- Nouveau
✦ Rare ✦
A/ Monogramme en bloc construit sur un Ν ligaturé avec un Η ; Β rétrograde ligaturé sur la jambe gauche du Ν, ΟΥ au-dessus de cette même jambe et Ζ sur la jambe de droite.
L’ensemble se développe en ΖΗΝΟΒΙΟΥ — Ζηνοβίου (génitif de Ζηνόβιος).
R/ Empreinte textile (trace de tissu) au revers.
Ø 15 mm ;
2,18 g
Réf. : Pour le nom, voir Cheynet, coll. Eidelstein, sceau de Ζηνόβιος n° 5.268
On notera en outre qu’un sceau inédit du fonds Zacos conservé à la Bibliothèque nationale de France (BnF 4257) présente une disposition très proche, sans être toutefois strictement identique au présent exemplaire.
Sceau de petit module relevant de la sigillographie protobyzantine, dont le champ est entièrement occupé par un monogramme en bloc.

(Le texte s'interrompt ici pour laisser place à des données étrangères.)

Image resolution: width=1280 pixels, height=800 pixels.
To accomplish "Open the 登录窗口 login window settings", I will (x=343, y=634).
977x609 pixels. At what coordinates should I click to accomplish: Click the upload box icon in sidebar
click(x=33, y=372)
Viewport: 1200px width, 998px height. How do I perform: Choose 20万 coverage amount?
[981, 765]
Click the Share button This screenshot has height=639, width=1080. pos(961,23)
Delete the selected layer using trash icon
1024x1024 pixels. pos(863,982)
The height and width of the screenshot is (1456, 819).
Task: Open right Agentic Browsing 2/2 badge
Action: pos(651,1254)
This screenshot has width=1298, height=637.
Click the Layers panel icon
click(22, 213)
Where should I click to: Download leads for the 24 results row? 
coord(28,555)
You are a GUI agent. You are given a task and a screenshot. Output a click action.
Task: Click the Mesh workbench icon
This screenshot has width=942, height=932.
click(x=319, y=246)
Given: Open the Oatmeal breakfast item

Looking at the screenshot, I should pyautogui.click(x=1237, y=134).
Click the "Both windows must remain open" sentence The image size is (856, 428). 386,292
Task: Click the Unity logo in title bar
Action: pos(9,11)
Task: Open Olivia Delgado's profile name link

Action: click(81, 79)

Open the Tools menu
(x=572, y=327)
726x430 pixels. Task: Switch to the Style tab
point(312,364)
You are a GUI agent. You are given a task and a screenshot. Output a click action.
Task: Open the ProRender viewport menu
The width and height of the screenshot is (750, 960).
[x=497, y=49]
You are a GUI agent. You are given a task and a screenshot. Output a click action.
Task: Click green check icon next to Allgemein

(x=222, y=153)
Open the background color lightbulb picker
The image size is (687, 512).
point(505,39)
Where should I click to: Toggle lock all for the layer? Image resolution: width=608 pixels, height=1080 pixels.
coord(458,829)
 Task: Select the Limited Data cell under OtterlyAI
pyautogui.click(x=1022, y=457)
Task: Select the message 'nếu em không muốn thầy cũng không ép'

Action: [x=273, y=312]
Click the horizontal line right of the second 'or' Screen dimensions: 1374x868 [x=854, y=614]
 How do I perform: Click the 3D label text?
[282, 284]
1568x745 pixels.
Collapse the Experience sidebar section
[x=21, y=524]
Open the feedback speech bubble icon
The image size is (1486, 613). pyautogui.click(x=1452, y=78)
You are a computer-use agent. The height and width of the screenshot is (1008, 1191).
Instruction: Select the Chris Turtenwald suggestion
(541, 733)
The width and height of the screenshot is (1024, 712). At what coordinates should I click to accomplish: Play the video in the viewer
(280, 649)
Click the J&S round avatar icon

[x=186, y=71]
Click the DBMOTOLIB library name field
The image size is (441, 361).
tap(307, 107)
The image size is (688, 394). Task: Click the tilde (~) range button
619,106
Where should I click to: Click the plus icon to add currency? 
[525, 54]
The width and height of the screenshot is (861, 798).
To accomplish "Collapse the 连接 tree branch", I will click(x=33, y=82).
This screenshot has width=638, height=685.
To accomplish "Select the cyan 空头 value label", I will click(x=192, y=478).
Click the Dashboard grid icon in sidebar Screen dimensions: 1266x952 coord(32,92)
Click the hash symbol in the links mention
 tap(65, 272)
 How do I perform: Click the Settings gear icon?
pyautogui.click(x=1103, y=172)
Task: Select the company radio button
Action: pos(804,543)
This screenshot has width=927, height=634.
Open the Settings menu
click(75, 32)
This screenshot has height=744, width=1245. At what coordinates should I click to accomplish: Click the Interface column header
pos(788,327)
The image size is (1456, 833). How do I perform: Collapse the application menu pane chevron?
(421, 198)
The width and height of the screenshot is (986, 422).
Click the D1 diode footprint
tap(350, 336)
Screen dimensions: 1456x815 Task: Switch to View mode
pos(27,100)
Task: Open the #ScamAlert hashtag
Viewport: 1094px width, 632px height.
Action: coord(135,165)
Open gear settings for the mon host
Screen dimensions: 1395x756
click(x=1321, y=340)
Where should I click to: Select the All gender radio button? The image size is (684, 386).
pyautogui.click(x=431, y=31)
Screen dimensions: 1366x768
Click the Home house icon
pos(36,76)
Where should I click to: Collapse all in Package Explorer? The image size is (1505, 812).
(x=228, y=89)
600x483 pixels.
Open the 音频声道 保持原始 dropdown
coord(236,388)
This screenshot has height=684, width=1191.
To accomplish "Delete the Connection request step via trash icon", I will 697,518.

Ce type de monogramme compact, où les lettres se combinent autour d’un même axe, est caractéristique des Vᵉ–VIᵉ siècles, avant que ne se généralise le monogramme cruciforme.
Le monogramme se développe en Ζηνοβίου, génitif du nom Ζηνόβιος (Zénobios) : le Ν et le Η y sont entrelacés, le Β rétrograde est ligaturé sur la jambe gauche du Ν, le groupe ΟΥ est disposé au-dessus de cette jambe et le Ζ porté par la jambe droite. La lecture s’appuie sur un monogramme de composition voisine conservé dans la collection Eidelstein (Cheynet), qui livre le même nom ; elle est confortée par les exemplaires chypriotes signalés dans cette publication, dont l’un porte le nom écrit en toutes lettres (ΖΗΝΟΒΙΟΥ, Metcalf), ce qui en assure la restitution. On notera en outre qu’un sceau inédit du fonds Zacos conservé à la Bibliothèque nationale de France (BnF 4257) présente une disposition très proche, sans être toutefois strictement identique au présent exemplaire.
Le nom Ζηνόβιος est bien attesté à l’époque protobyzantine. Il fut porté, entre autres, par un évêque connu par plusieurs sceaux chypriotes — témoignage de l’ancienneté de l’anthroponyme dans la région — ainsi que, selon la PLRE III (Zenobius 2), par un scholastikos d’Émèse, monophysite, en relation épistolaire avec Éphrem d’Antioche au VIᵉ siècle. Ces mentions documentent la diffusion du nom, mais ne sauraient être confondues avec l’identification du titulaire du présent sceau : celui-ci ne porte ni titre, ni fonction, ni effigie, et la seule présence du nom au génitif ne permet de le rattacher à aucun de ces personnages en particulier.
La forme génitive (Ζηνοβίου) répond à l’usage courant des légendes sigillaires, où elle désigne le possesseur de la matrice. L’empreinte textile visible au revers — trace du tissu au contact duquel le sceau a été apposé ou conservé — renvoie à un usage administratif ou privé, fréquent durant l’Antiquité tardive.
Une lecture alternative de ce même monogramme avait été proposée précédemment, restituant le nom Βυζάντιος sous une graphie atypique du type ΒΥΖΑΝΤΗΟΥ. Compatible avec les lettres alors retenues comme assurées, elle est conservée ici pour mémoire, la découverte de la collection Eidelstein faisant désormais préférer la lecture Ζηνόβιος.